Design workshops for new terminal at Hollywood Burbank Airport come in for a landing

A commercial airliner takes off from the Hollywood Burbank Airport. Airfield officials held their final design workshop on Saturday to recap the input given by the public over the past eight months about a new terminal.
(File photo)

Hollywood Burbank Airport officials said they are feeling confident about moving onto the next steps of constructing a replacement terminal at the airfield.

The sixth and final design workshop, which officials have been calling charrettes, was held Saturday on the site where the replacement terminal is planned to be located — the northeast quadrant of Hollywood Burbank.
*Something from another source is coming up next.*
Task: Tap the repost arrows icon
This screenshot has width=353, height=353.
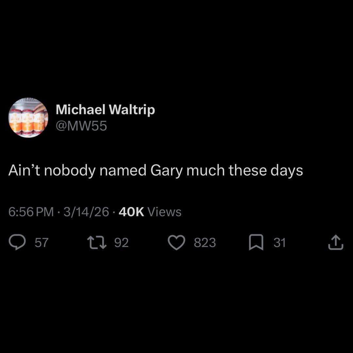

Part of the workshop’s goal was to gather additional comments from the public, but it was more to celebrate those who have been a part of the input process for the past eight months.

More than 60 people — including local residents and members of the aviation industry who have attended either a majority of the workshops or all of them — attended the gathering and were served a barbecue lunch.


Hollywood Burbank officials also announced during the event the branding name for the new terminal, which is Elevate BUR.

Bill McConnaughey, a lead customer-service agent for Alaska Airlines at Hollywood Burbank, was one of several attendees who attended all of the workshops.

He said it was an interesting experience hearing others’ thoughts about what the replacement terminal should look like and the amenities it should have.

He said that he and many others who participated in the charrettes firmly think the new terminal should retain the convenience and ease of access that the current facility offers.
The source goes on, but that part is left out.